La montagna di preoccupazioni che la stampa internazionale ha quasi unanimemente sollevato per le tensioni commerciali con la Cina è stata ignorata dai mercati finanziari mentre l’abbandono dell’accordo nucleare sull’Iran da parte degli U.S.A., ha fatto ascendere le quotazioni di Dollaro e Petrolio generando il topolino di un “hurrà” dei mercati finanziari! L’effetto può apparire strano se non si comprende a fondo lo stato d’animo dei mercati, che nella misura dei rischi percepiti valutano molto più gravemente l’incremento dei tassi di interesse che non quello delle probabilità di un conflitto.
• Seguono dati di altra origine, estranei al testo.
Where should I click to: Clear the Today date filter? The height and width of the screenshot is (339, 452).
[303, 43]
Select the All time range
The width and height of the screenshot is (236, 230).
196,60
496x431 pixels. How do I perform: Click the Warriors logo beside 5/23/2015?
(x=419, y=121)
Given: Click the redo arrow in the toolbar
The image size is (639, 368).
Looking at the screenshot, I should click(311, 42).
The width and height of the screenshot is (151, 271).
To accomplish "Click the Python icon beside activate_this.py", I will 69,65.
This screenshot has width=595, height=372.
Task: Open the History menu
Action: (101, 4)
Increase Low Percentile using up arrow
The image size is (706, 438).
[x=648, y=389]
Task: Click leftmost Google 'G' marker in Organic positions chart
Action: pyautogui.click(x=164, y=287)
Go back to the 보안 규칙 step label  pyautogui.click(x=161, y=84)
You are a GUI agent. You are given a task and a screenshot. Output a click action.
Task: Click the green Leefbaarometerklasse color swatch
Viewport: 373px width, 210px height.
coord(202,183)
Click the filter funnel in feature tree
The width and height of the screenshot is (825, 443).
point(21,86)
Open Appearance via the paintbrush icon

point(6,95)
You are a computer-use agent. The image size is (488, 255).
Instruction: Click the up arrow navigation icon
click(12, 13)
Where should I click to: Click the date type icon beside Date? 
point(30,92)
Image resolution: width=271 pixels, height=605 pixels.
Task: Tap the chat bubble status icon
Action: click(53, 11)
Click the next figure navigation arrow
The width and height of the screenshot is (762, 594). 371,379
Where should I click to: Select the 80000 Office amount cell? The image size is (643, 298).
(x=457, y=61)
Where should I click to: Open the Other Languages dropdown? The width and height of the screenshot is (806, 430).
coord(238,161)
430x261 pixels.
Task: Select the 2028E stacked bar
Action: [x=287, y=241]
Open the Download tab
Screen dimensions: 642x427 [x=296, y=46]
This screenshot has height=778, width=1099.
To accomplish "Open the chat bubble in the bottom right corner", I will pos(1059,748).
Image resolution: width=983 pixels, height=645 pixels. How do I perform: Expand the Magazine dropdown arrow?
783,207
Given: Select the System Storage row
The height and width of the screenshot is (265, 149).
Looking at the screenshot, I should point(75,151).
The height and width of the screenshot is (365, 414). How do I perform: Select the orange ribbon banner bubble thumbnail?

L’indice STOXX® Global 1800 è un indice relativo all’andamento di un paniere selezionato di 600 titoli azionari americani, 600 europei e 600 asiatici. Eccone il grafico, dove si può ben vedere la decisa rimonta delle borse da fine Marzo ad oggi, a un passo dal massimo, raggiunto a Gennaio 2018:


Senza dubbio il rientrato allarme sull’inflazione americana (quella europea sembra quasi inesistente) e il ritorno dei tassi a lungo termine sul Dollaro al di sotto del 3% ha poi scoraggiato la speculazione dal portare avanti indefinitamente le proprie posizioni ribassiste costringendola a ricoprirsi, ma è sufficiente questo fattore a spiegare la corsa di Wall Street del 2,4% in una settimana?

Sicuramente il temuto (almeno in America) surriscaldamento salariale non c’è quasi stato: le retribuzioni medie orarie dell’ultimo trimestre sono cresciute del 2,6% rispetto ad un anno prima, esattamente un decimo della crescita dei profitti netti delle aziende americane nello stesso periodo (+26%), mentre la disoccupazione è scesa al livello record del 3,9%.

Ma la vera notizia degli ultimi giorni sembra essere quella che non ci sono grandi notizie (negative), soprattutto in tema di crescita economica globale:

 

 

 

 

 

 

 

 

Dunque: se nell’economia americana (che fa da traino alle tendenze di tutte le altre) l’inflazione sale meno del previsto, il prodotto lordo prosegue senza scossoni la sua crescita e le tensioni mediorientali non spaventano i mercati ma giustamente li mettono un po’ in allerta, ecco allora che si prospetta un quadro in cui le banche centrali difficilmente accelereranno sulla previsione della risalita dei tassi d’interesse.

Se combiniamo il dato di fortissima crescita dei profitti aziendali con quelli di debole risalita del costo del lavoro e dell’inflazione, con la ricopertura delle posizioni speculative al ribasso e infine con la caduta dei timori di accelerazione della risalita dei tassi di interesse (e della conseguente riduzione della liquidità in circolazione), ecco che la ricetta è completa: i risparmiatori tornano a comperare titoli e fondi azionari e i mercati possono continuare a marciare a gonfie vele, almeno sintantoché la liquidità resterà abbondante !

Non chiedetemi però fino a quando. Non lo sa nessuno, nemmeno gli economisti che continuano a snocciolare (spesso a ragione) dati preoccupanti a proposito dei timori relativi alla fragilità delle economie dei Paesi Emergenti davanti alla risalita di Dollaro e Interessi, nonché nei confronti della presunta maturità del ciclo economico o meglio, come afferma qualcuno più autorevole del sottoscritto, di quella del “ciclo del credito” (e dunque dell’abbondanza di liquidità). Ecco un grafico che mette a confronto i periodi di recessione già vissuti con l’andamento del ciclo del credito:


Sarà anche vero (e dunque pericoloso) ma intanto l’andamento attuale del grafico mostra una maggior similitudine con quello dell’ultimo decennio del 1900 che con il primo decennio del 2000. Ma poi non possiamo non accettare che sino ad oggi sono stati i governi ed i mercati -con i loro “animal spirits”- a mostrarsi più autorevoli degli economisti e questi ultimi, si sa, sono tendenzialmente pessimisti e sicuramente più deboli, dunque finiscono con l’aver spesso torto. Voglio proprio vedere se se la prenderanno con Trump anche per questo motivo!